Exploiting Physics-Based Machine Learning to Quantify Geodynamic Effects – Insights from the Alpine Region
Abstract. Geodynamical processes are important to understand and assess the evolution of the Earth system as well as its natural resources. Given the wide range of characteristic spatial and temporal scales of geodynamic processes, their analysis routinely relies on computer-assisted numerical simulations. To provide reliable predictions such simulations need to consider a wide range of potential input parameters, material properties as they vary in space and time, in order to address associated uncertainties. To obtain any quantifiable measure of these uncertainties is challenging both because of the high computational cost of the forward simulation and because data is typically limited to direct observations at the near surface and for the present day state. To account for both of these challenges, we present how to construct efficient and reliable surrogate models that are applicable to a wide range of geodynamic problems using a physics-based machine learning method. In this study, we apply our approach to the case study of the Alpine region, as a natural example for a complex geodynamic setting where several subduction slabs as imaged by tomographic methods interact below a heterogeneous lithosphere.

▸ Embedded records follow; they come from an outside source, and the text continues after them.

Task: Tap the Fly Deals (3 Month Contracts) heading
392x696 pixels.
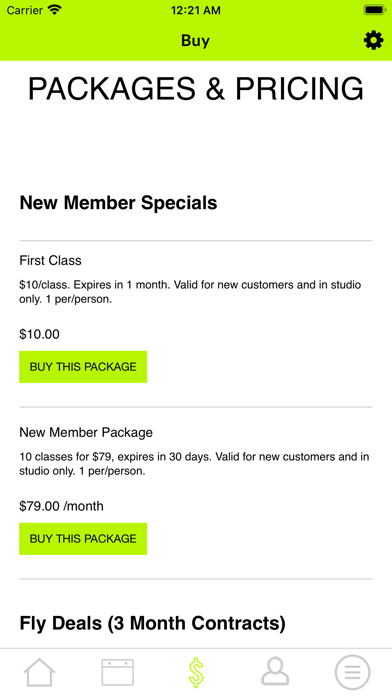Action: (152, 624)
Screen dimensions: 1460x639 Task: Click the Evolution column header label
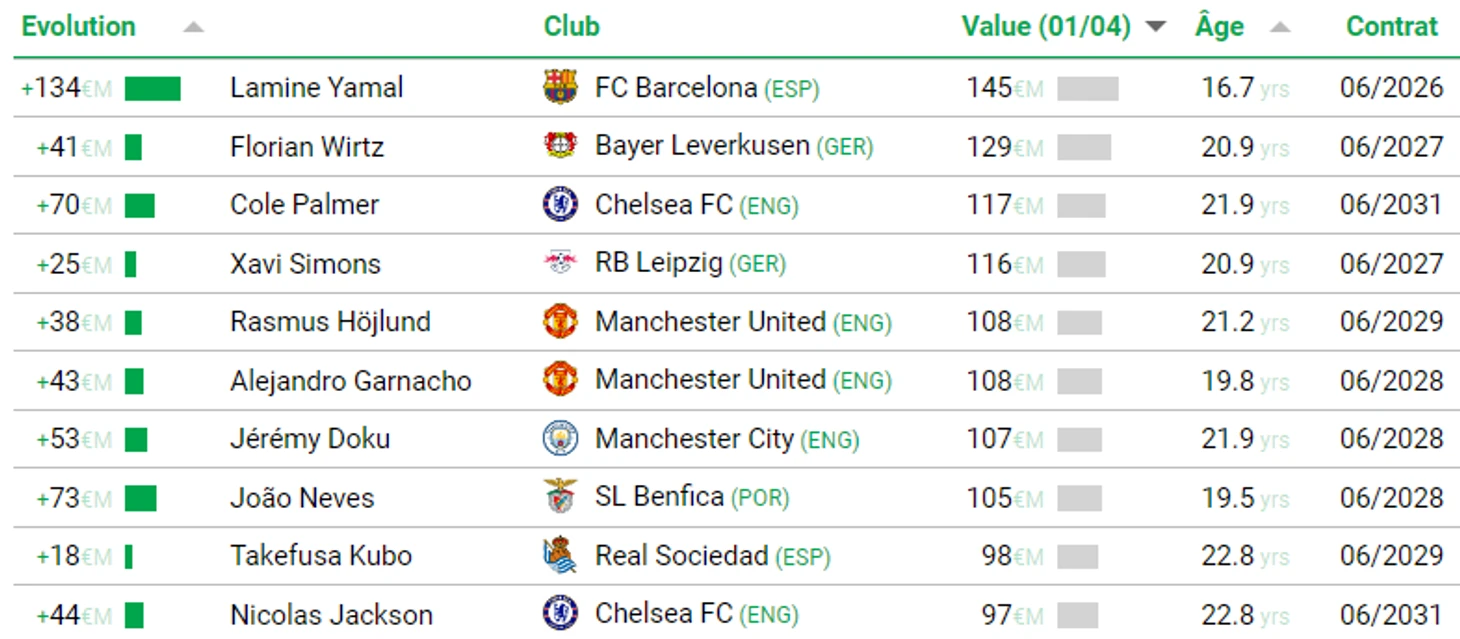[x=78, y=27]
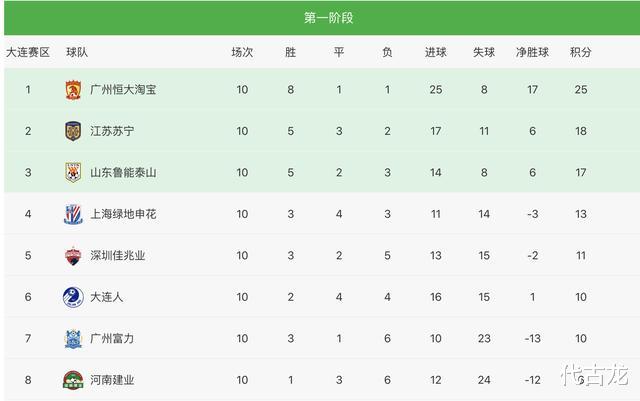
Task: Click the Guangzhou Evergrande (广州恒大淘宝) team logo
Action: click(x=73, y=89)
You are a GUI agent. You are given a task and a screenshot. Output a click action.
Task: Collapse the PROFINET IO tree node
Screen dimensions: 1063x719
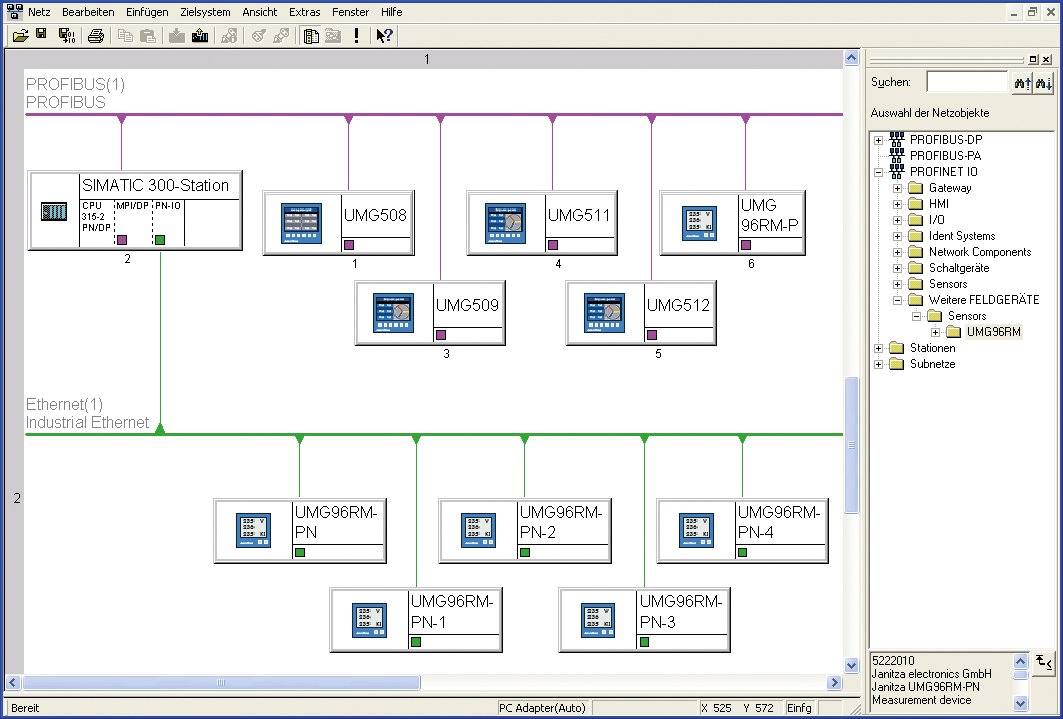tap(879, 172)
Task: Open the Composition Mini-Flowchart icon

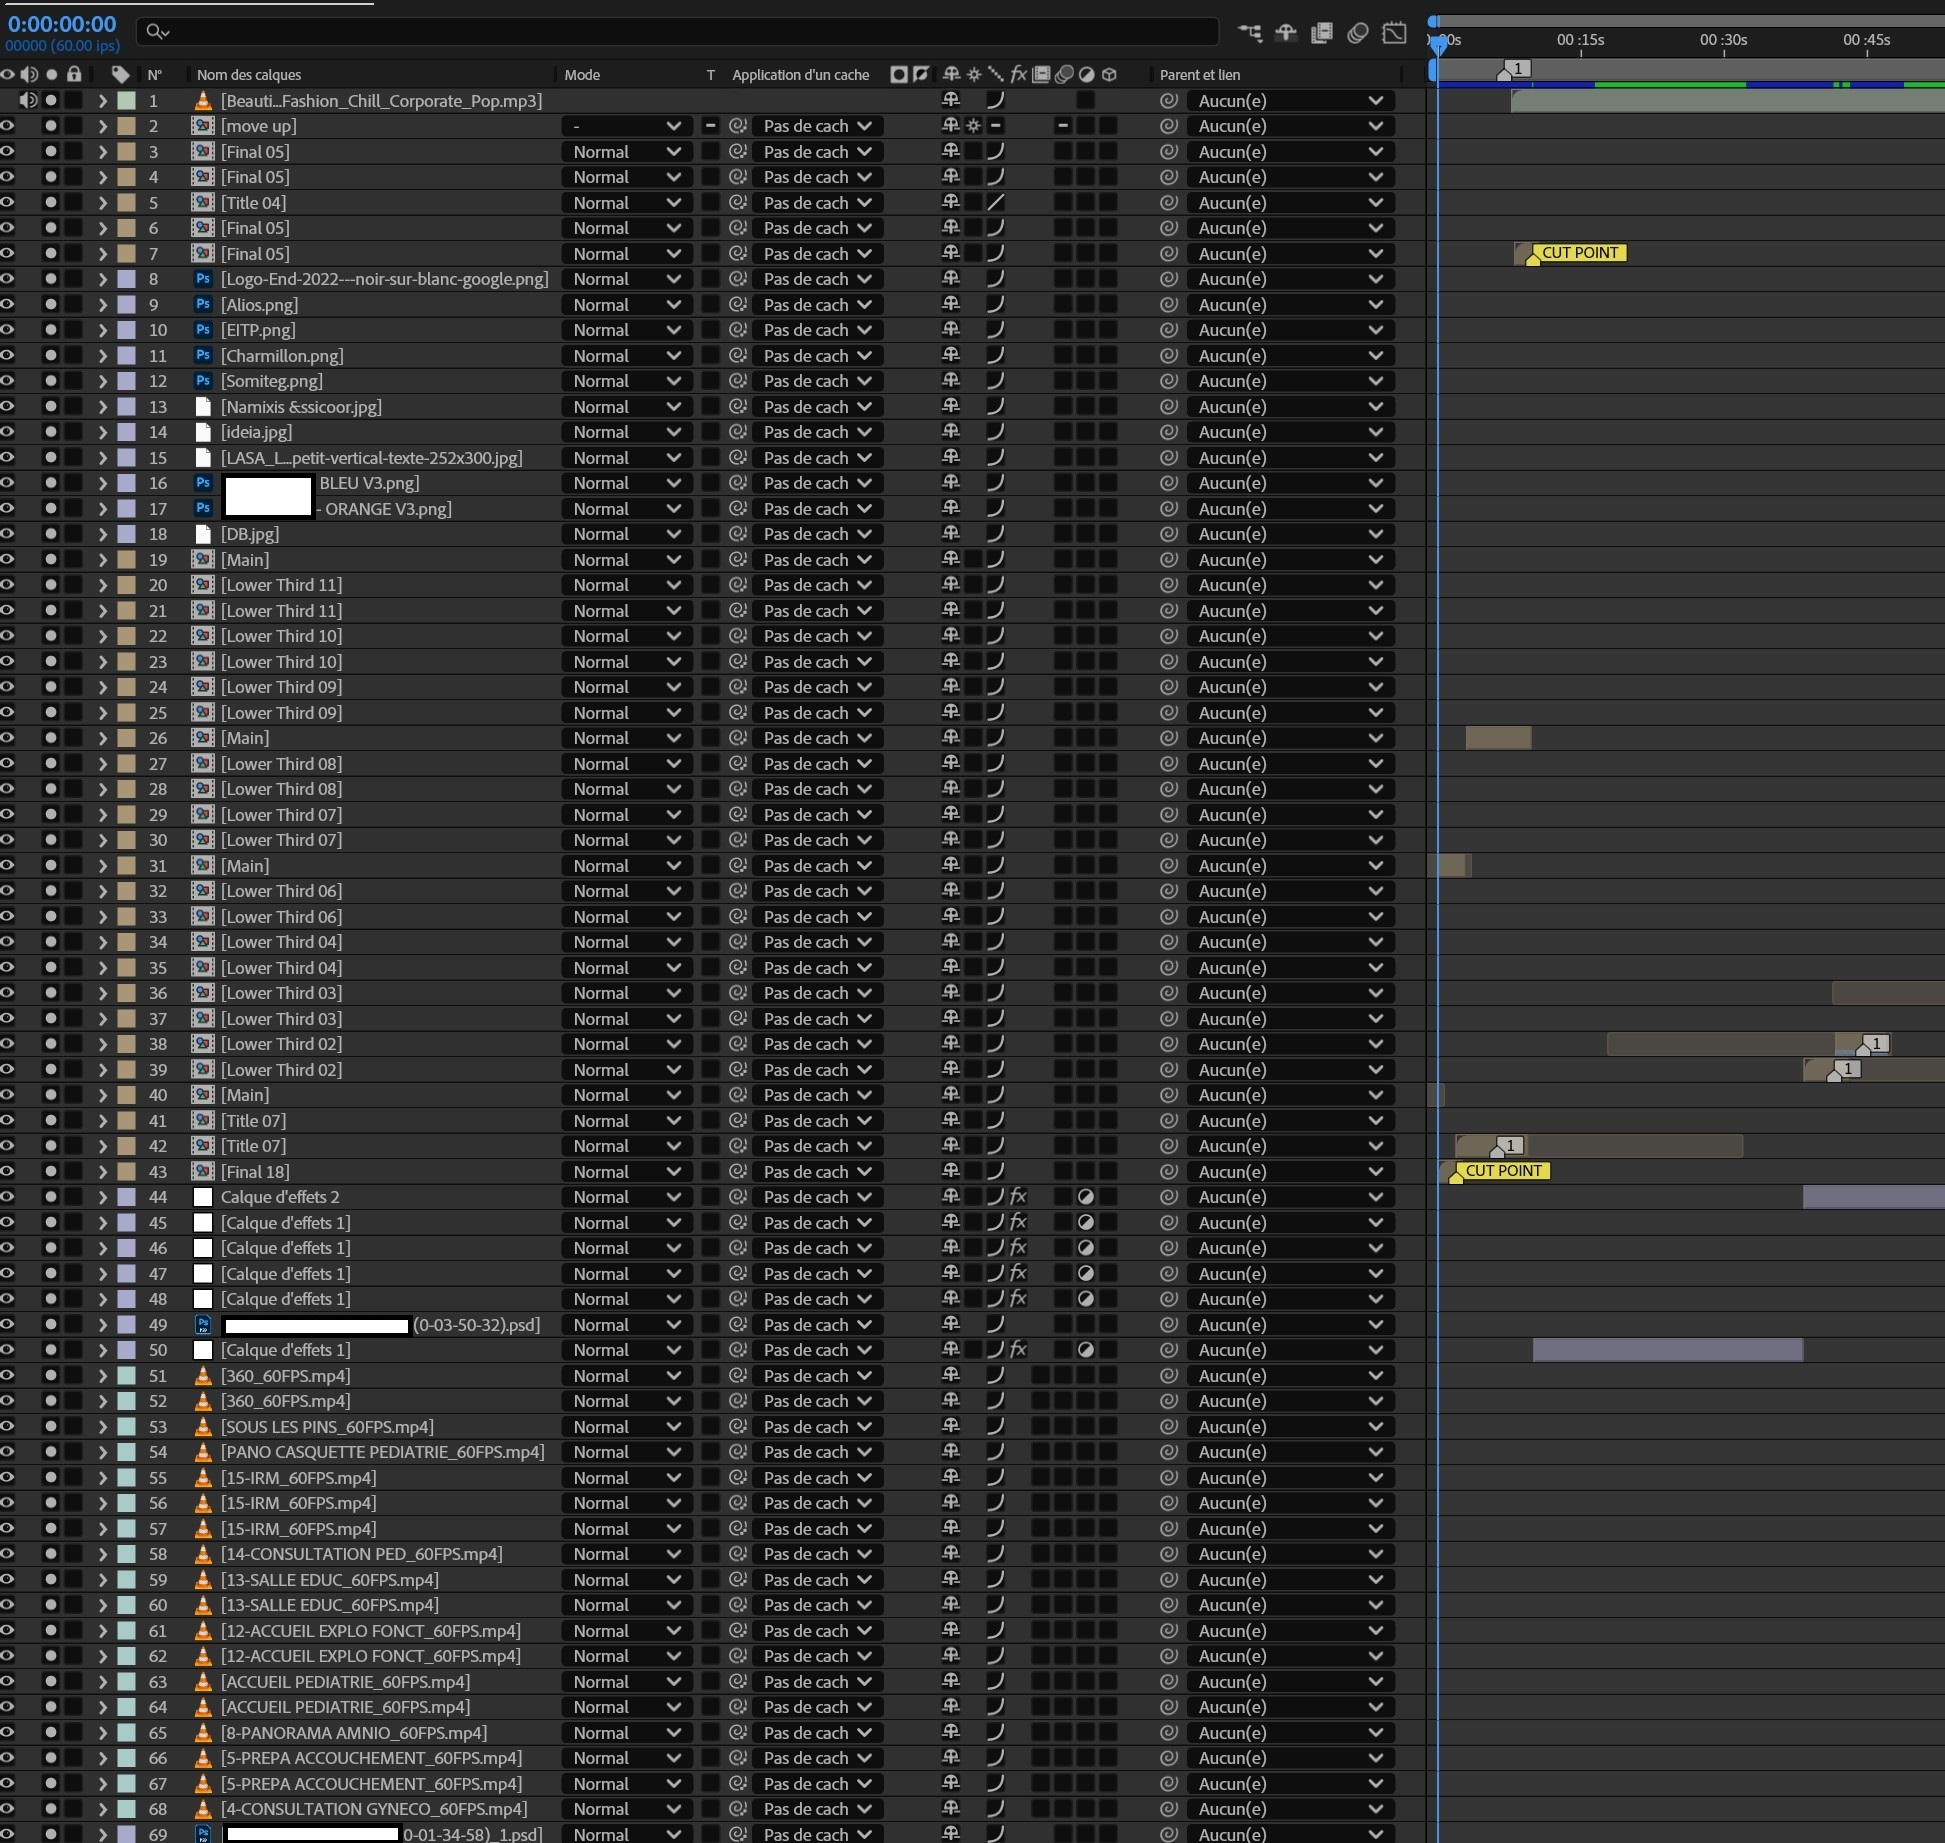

We specifically develop surrogates for two sets of observables, topography and surface velocity, to provide models that can be used in probabilistic frameworks to validate the underlying model structure and parametrization. We additionally construct models for the deeper crustal and mantle domains of the model, to improve the system understanding. For this last family of models, we highlight different construction methods to develop models to either allow evaluations in the entirety of the 3D model or only at specific depth intervals.
Competing interests: Mauro Cacace is a member of the editorial board of the journal Geoscientific Model Development. The authors declare that they have no conflict of interest.